Page 360 - Discrete Mathematics and Its Applications
P. 360
5.2 Strong Induction and Well-Ordering 339
Two different triangulations of a simple polygon with seven sides into five triangles,
shown with dotted lines and with dashed lines, respectively
FIGURE 2 Triangulations of a Polygon.
polygon, as we state in Theorem 1. Furthermore, this theorem tells us that every triangulation
of a simple polygon with n sides includes n − 2 triangles.
THEOREM 1 A simple polygon with n sides, where n is an integer with n ≥ 3, can be triangulated into
n − 2 triangles.
It seems obvious that we should be able to triangulate a simple polygon by successively
adding interior diagonals. Consequently, a proof by strong induction seems promising.

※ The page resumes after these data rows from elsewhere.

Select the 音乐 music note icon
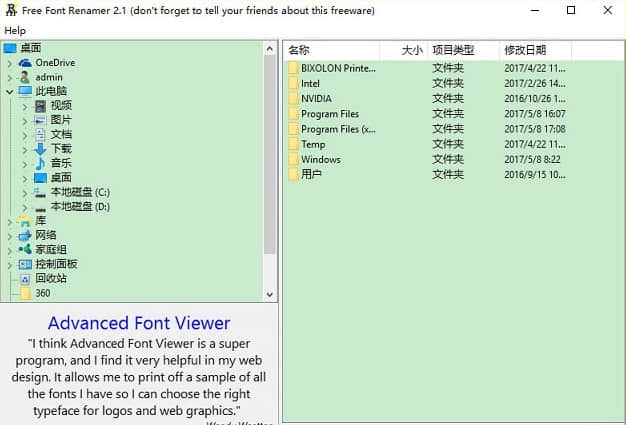 click(40, 163)
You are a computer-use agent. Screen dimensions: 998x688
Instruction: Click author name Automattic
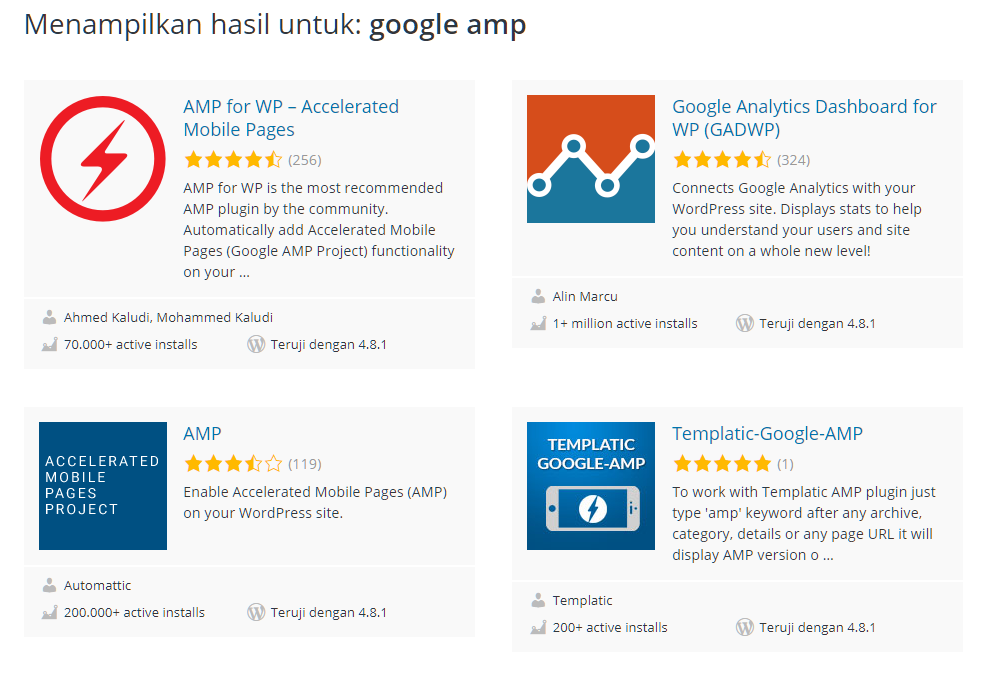(97, 586)
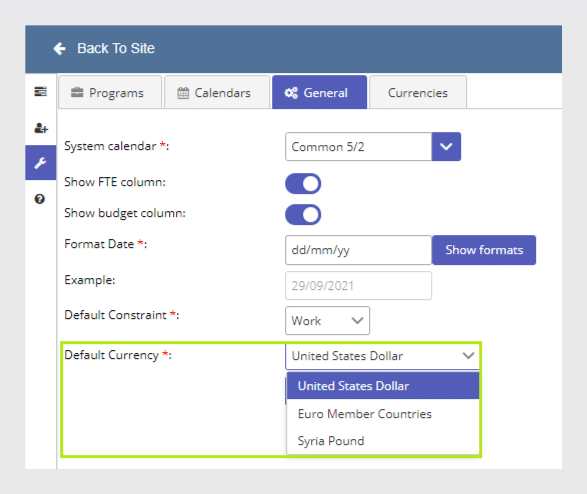Viewport: 587px width, 494px height.
Task: Click the add user sidebar icon
Action: tap(41, 128)
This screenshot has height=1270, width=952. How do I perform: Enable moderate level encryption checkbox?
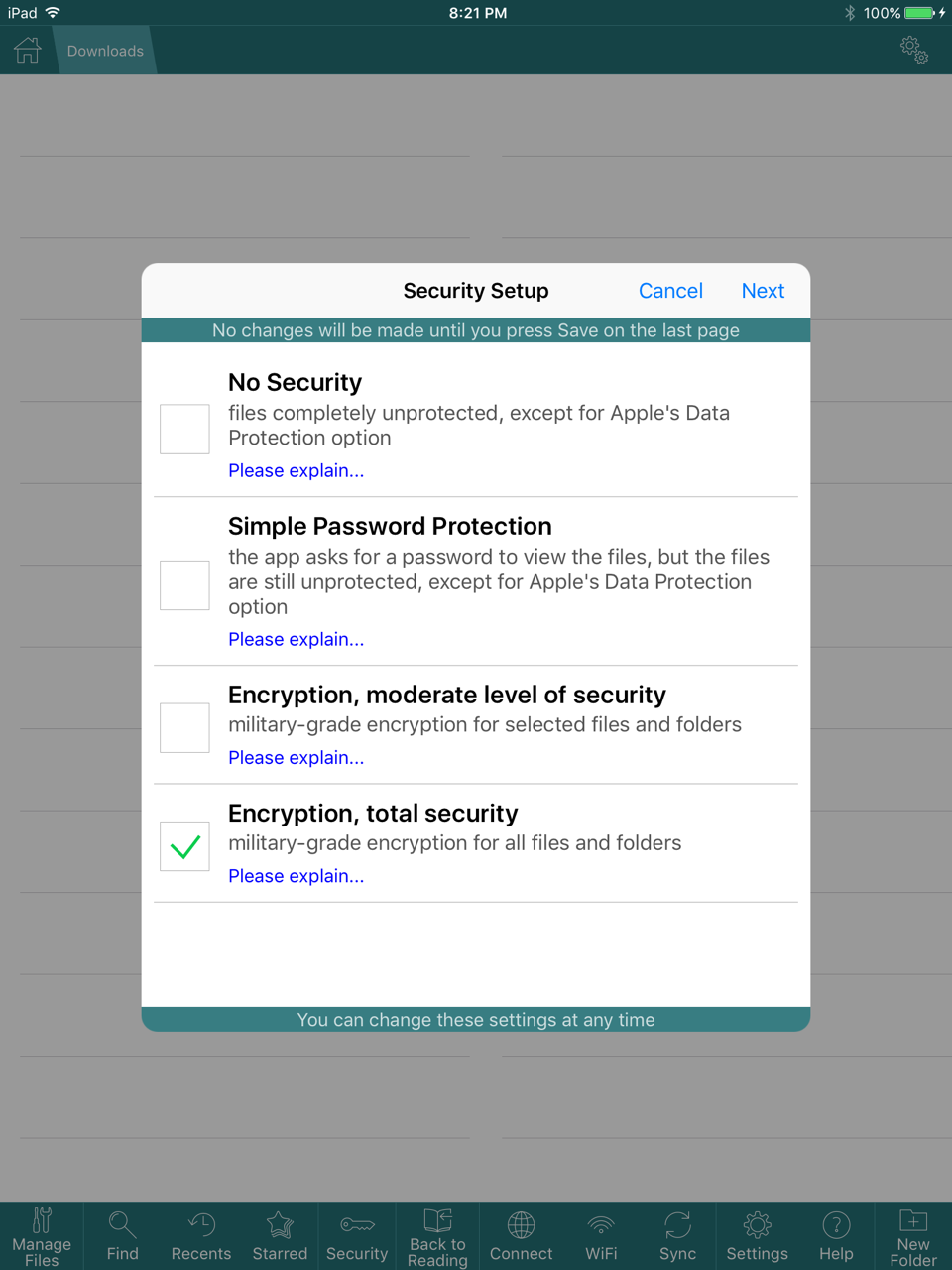click(184, 727)

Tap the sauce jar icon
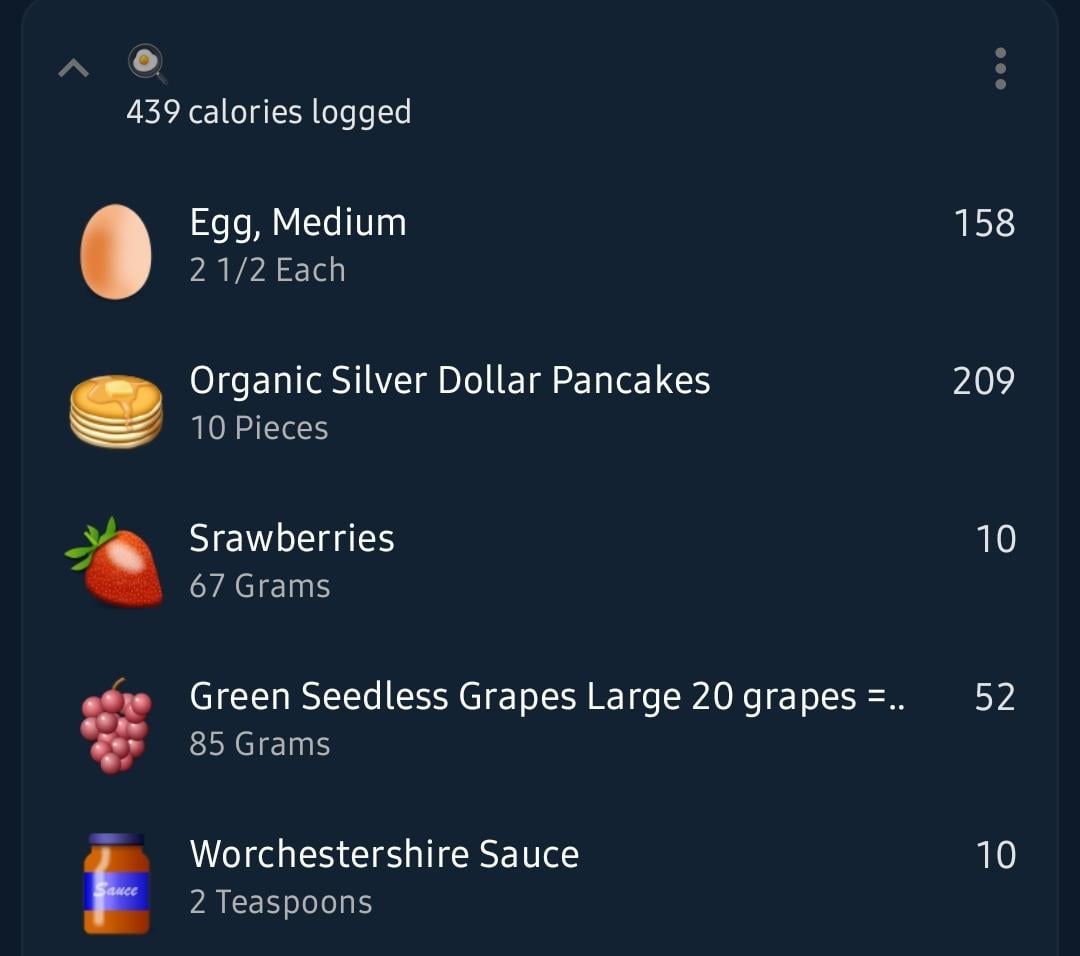(x=116, y=884)
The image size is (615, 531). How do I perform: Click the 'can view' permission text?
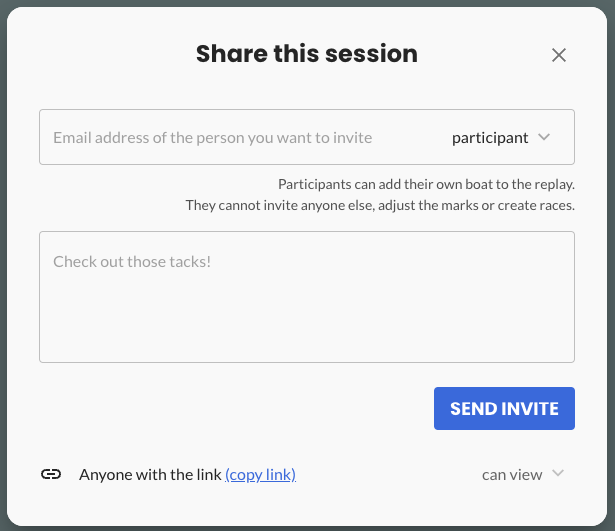point(511,474)
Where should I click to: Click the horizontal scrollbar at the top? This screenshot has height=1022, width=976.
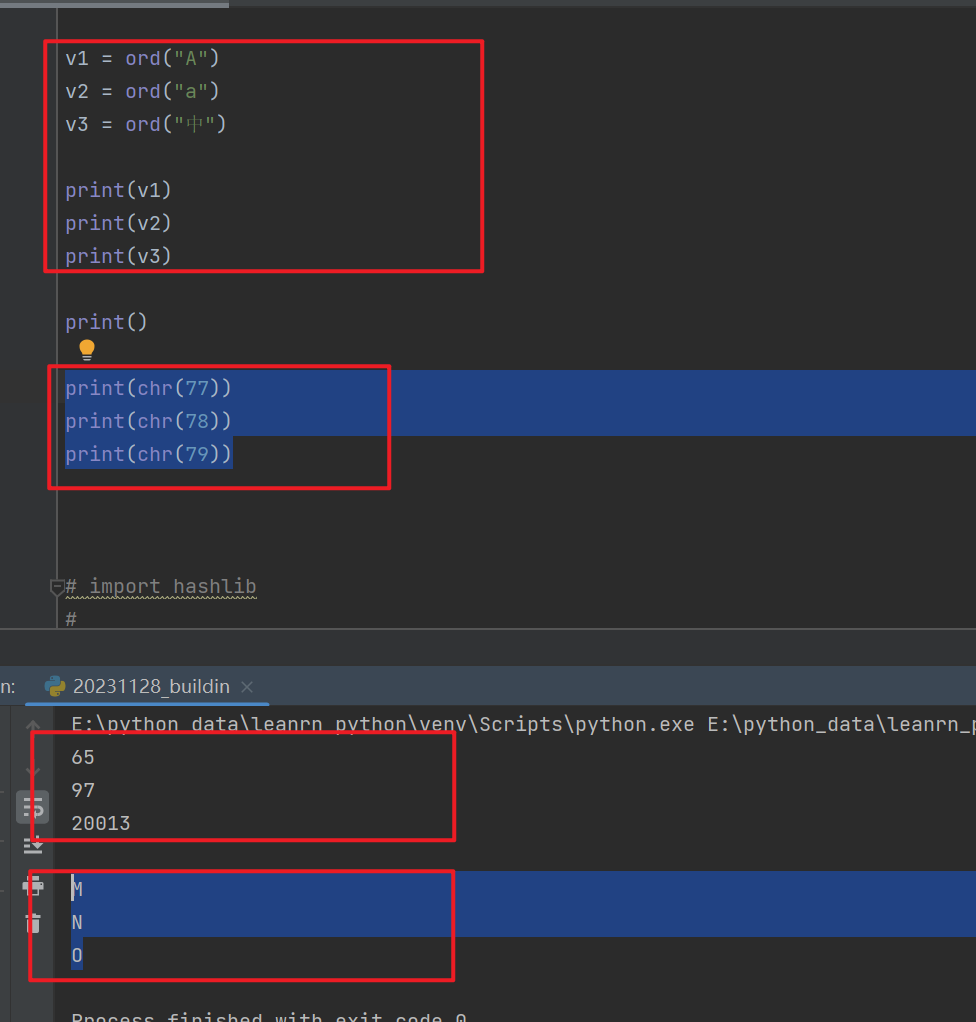(115, 3)
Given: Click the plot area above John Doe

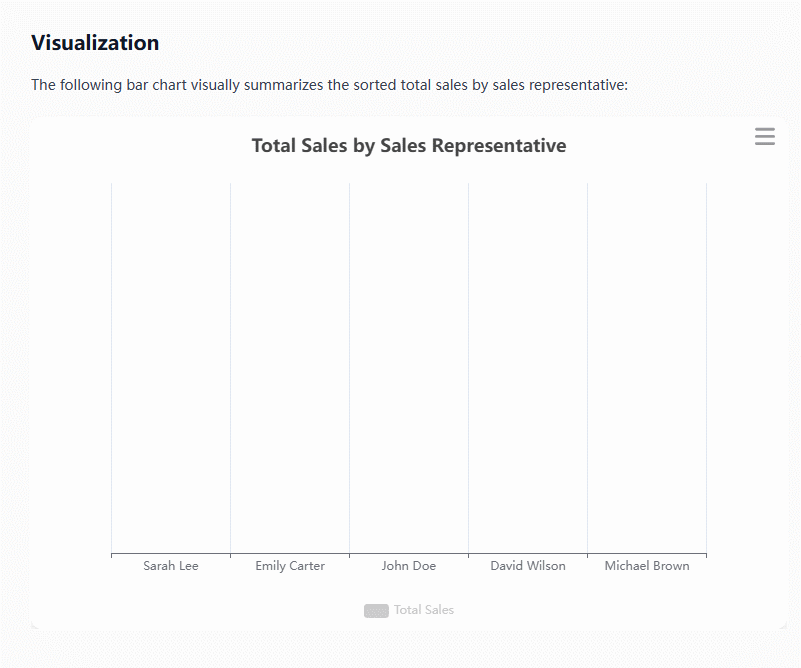Looking at the screenshot, I should [x=409, y=368].
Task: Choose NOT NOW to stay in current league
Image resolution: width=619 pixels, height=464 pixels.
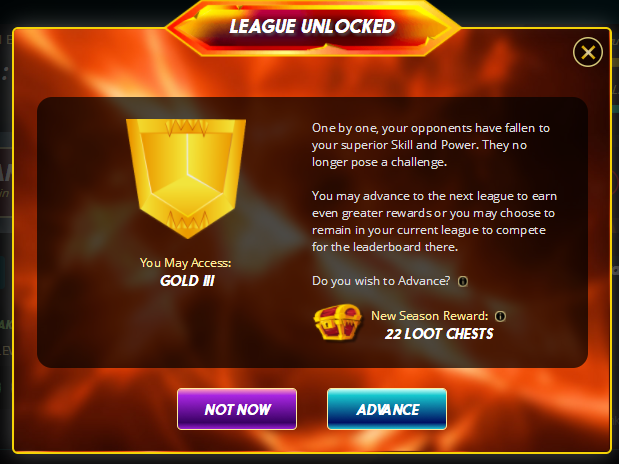Action: 237,409
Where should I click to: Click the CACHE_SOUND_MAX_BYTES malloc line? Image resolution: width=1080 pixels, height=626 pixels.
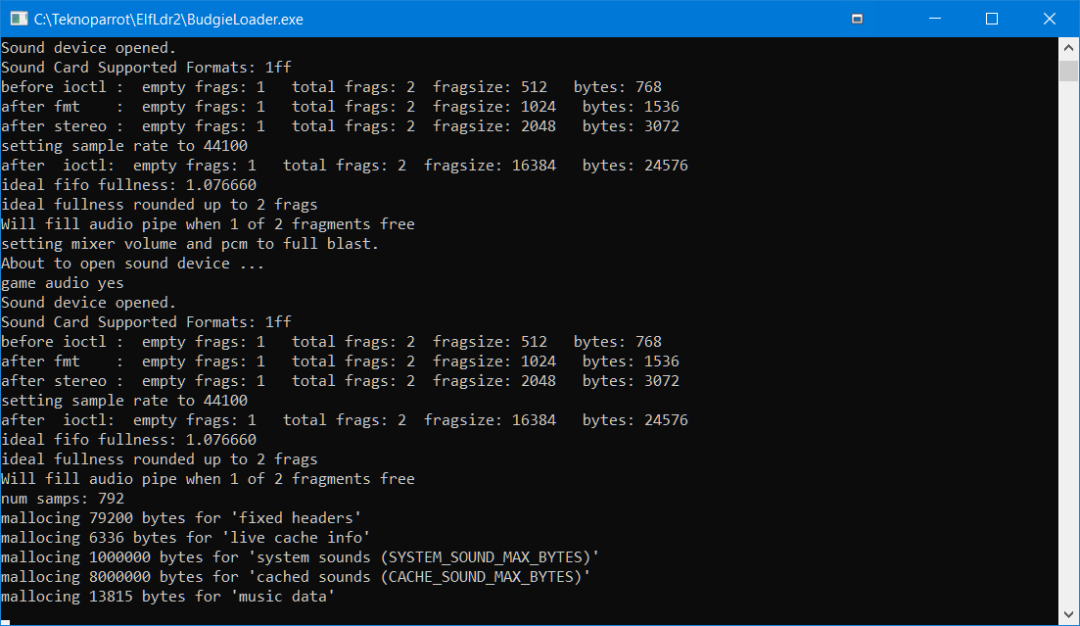pyautogui.click(x=295, y=577)
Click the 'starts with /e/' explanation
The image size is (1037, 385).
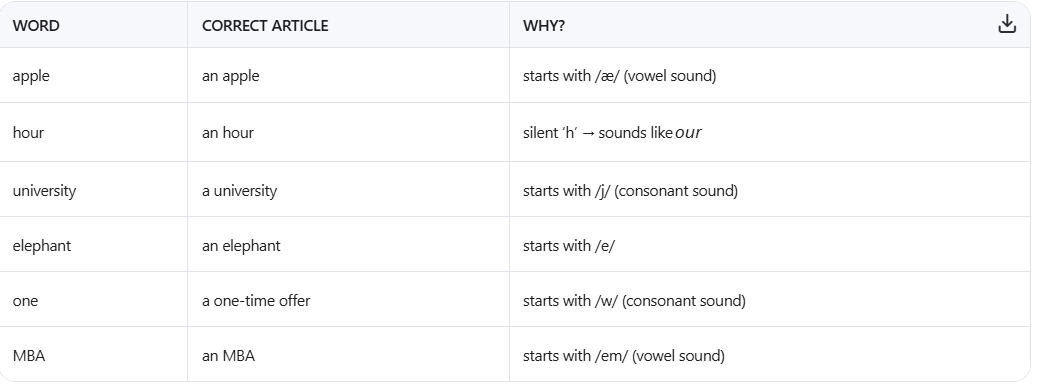pos(569,246)
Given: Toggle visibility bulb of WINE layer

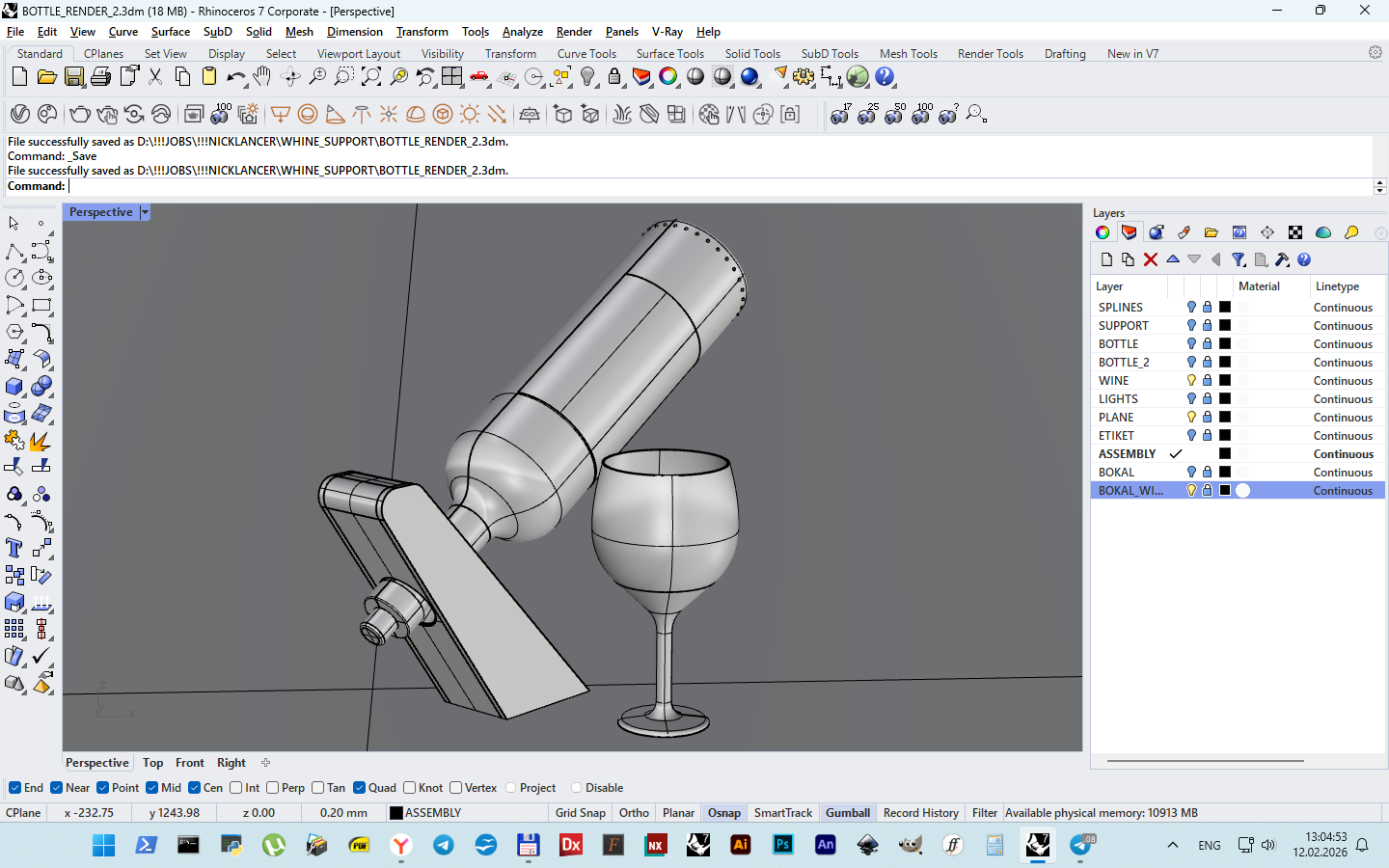Looking at the screenshot, I should (1191, 381).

However,
such a proof requires this crucial lemma.
LEMMA 1 Every simple polygon with at least four sides has an interior diagonal.
Although Lemma 1 seems particularly simple, it is surprisingly tricky to prove. In fact, as
recently as 30 years ago, a variety of incorrect proofs thought to be correct were commonly seen
in books and articles. We defer the proof of Lemma 1 until after we prove Theorem 1. It is not
uncommon to prove a theorem pending the later proof of an important lemma.
Proof (of Theorem 1): We will prove this result using strong induction. Let T (n) be the
statement that every simple polygon with n sides can be triangulated into n − 2 triangles.
BASIS STEP: T(3) is true because a simple polygon with three sides is a triangle.We do not need
to add any diagonals to triangulate a triangle; it is already triangulated into one triangle, itself.
Consequently, every simple polygon with n = 3 has can be triangulated into n − 2 = 3 − 2 = 1
triangle.
INDUCTIVE STEP: For the inductive hypothesis, we assume that T(j) is true for all
integers j with 3 ≤ j ≤ k. That is, we assume that we can triangulate a simple polygon
with j sides into j − 2 triangles whenever 3 ≤ j ≤ k. To complete the inductive step, we
must show that when we assume the inductive hypothesis, P(k + 1) is true, that is, that every
simple polygon with k + 1 sides can be triangulated into (k + 1) − 2 = k − 1 triangles.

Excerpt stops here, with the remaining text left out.